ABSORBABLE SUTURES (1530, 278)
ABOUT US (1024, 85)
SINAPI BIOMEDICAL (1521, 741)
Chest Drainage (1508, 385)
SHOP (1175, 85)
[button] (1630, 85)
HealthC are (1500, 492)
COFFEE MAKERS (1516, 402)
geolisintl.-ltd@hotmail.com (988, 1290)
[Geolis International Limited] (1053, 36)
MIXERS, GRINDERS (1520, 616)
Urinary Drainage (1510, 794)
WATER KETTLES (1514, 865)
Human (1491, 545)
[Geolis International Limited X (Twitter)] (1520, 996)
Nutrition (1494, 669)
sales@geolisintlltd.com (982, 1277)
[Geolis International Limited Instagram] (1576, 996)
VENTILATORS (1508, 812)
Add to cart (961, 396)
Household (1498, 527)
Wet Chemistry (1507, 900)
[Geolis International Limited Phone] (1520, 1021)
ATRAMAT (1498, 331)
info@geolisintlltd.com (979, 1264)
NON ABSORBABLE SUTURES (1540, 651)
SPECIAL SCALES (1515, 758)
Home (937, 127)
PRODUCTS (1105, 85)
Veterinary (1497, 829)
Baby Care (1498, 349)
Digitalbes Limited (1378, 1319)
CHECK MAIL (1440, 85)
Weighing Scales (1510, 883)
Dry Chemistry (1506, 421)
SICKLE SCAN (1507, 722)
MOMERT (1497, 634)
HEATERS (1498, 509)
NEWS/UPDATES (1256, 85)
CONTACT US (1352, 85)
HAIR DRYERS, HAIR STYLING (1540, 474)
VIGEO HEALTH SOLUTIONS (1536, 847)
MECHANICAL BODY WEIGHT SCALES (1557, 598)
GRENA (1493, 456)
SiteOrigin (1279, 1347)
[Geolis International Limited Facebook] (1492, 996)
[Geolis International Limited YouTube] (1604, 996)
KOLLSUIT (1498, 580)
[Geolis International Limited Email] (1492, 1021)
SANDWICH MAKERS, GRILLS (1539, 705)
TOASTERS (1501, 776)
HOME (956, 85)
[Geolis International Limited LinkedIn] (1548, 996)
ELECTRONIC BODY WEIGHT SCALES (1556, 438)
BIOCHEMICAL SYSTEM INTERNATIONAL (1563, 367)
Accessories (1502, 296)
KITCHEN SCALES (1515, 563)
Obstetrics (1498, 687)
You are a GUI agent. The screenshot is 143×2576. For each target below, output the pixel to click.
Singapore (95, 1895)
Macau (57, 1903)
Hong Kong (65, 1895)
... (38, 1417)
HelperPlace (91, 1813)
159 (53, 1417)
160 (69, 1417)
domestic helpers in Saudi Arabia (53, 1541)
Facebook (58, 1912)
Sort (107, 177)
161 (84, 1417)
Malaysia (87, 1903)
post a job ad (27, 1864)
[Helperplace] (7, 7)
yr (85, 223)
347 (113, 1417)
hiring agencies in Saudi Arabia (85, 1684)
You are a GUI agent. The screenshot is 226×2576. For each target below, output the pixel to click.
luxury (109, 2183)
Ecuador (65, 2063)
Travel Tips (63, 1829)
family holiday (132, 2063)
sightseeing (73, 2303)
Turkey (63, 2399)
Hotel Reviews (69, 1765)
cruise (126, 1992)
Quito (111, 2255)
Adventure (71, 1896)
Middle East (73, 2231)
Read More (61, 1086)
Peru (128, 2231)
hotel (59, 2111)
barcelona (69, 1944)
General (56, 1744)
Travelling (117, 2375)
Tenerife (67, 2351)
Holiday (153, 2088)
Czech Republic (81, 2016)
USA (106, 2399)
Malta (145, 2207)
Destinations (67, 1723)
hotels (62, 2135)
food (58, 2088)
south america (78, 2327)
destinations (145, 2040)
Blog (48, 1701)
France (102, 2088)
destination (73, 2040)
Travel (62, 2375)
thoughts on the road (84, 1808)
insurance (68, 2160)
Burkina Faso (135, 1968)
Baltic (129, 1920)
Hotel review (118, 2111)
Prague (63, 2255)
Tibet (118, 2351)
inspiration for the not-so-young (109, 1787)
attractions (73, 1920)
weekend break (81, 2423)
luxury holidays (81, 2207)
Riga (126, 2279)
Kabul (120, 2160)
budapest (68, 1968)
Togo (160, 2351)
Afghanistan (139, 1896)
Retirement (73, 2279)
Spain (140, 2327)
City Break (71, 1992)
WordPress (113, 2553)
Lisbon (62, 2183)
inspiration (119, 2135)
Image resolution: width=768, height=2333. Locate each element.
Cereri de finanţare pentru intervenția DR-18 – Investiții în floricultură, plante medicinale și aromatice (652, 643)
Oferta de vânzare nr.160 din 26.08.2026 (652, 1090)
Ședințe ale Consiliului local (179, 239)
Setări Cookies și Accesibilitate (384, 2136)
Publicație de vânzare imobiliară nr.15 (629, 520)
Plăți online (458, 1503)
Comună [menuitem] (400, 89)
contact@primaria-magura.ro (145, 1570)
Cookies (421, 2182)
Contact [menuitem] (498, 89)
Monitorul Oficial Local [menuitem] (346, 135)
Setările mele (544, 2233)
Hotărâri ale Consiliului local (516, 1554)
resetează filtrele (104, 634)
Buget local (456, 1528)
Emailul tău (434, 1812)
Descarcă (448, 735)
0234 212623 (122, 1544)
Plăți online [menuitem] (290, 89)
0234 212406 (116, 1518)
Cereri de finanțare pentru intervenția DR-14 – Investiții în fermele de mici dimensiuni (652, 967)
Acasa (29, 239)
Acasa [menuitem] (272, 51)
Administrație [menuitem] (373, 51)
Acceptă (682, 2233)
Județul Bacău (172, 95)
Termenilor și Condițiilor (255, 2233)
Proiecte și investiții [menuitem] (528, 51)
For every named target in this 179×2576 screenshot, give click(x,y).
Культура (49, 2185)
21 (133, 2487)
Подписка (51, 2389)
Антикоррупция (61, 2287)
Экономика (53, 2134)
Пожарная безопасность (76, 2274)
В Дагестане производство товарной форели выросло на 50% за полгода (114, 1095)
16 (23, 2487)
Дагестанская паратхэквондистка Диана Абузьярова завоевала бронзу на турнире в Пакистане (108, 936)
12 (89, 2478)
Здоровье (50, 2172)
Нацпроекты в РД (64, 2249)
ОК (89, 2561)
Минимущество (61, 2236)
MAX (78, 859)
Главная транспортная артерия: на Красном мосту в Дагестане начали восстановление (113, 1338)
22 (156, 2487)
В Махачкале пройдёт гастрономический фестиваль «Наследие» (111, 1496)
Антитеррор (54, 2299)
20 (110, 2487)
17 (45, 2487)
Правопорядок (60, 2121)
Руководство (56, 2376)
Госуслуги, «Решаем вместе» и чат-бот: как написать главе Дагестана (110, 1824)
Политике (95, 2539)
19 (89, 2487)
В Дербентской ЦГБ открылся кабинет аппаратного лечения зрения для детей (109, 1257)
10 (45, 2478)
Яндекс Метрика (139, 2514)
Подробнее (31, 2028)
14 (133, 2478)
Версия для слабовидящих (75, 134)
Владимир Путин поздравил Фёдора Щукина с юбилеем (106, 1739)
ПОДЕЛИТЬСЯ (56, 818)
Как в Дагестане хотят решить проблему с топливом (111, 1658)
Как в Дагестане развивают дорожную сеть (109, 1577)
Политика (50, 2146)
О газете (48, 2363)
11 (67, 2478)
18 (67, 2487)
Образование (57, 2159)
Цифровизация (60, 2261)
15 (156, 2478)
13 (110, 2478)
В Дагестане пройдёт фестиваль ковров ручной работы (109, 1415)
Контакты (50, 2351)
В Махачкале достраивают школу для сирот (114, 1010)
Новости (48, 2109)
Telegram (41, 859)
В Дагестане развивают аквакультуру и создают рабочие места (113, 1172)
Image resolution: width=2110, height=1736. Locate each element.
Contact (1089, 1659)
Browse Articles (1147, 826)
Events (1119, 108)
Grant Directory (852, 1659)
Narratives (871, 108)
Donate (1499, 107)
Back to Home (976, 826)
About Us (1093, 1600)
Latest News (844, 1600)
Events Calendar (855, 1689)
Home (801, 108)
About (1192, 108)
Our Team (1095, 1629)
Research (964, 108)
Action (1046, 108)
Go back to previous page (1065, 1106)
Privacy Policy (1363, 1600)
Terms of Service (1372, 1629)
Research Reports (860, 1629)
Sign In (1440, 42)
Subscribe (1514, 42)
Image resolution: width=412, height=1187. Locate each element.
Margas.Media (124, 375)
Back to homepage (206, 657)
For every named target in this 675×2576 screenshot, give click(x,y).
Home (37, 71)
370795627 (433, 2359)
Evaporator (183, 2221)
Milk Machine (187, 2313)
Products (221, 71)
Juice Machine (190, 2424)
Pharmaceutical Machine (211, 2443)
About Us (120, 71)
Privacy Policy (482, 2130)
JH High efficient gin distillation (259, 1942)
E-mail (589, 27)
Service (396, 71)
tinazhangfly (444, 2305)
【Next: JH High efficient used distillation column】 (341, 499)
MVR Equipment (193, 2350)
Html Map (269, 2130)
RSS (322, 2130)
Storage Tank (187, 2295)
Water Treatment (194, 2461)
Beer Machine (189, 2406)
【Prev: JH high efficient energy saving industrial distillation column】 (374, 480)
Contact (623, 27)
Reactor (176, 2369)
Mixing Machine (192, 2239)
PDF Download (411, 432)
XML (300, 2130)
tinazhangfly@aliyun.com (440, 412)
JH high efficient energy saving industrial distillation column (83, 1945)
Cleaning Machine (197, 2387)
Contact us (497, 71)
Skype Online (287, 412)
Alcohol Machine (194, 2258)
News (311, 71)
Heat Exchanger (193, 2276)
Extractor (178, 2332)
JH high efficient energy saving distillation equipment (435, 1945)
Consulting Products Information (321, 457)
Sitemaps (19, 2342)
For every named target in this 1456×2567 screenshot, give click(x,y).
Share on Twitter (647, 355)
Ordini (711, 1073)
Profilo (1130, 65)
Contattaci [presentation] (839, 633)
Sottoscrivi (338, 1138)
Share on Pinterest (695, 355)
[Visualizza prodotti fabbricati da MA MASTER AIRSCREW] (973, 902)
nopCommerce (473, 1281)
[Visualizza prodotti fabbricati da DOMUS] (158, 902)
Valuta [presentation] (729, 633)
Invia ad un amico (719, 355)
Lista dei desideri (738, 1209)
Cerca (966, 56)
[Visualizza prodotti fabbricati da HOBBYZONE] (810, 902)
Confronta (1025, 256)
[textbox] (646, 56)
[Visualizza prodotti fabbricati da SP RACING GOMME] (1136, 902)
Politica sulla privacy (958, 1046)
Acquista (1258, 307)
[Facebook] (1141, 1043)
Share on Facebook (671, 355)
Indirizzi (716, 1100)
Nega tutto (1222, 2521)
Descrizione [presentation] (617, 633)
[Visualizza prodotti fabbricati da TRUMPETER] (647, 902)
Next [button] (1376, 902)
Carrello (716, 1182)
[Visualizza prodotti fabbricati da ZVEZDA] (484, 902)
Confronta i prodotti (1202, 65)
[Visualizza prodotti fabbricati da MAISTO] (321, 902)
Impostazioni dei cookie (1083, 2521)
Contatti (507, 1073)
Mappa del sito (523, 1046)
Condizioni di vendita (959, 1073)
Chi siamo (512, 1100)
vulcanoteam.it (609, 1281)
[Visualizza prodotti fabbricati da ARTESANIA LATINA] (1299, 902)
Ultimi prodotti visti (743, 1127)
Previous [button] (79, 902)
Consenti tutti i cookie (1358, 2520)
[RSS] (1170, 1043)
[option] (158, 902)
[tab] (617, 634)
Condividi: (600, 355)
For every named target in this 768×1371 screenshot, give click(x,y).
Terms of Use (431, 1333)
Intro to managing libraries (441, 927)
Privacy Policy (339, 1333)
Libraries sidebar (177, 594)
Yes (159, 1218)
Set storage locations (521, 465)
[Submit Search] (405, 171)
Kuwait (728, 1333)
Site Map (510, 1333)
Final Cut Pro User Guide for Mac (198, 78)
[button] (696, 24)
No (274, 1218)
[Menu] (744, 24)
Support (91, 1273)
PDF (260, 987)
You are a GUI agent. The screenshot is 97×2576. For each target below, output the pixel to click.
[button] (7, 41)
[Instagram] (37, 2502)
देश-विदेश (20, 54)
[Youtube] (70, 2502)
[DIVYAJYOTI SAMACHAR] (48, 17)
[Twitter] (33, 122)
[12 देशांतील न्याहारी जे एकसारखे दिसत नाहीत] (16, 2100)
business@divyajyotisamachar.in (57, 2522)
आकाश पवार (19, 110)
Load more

________

Scan the preceding listing for the string "Plăți" and copy every line where it occurs.

### RESPONSE
Plăți online (458, 1503)
Plăți online [menuitem] (290, 89)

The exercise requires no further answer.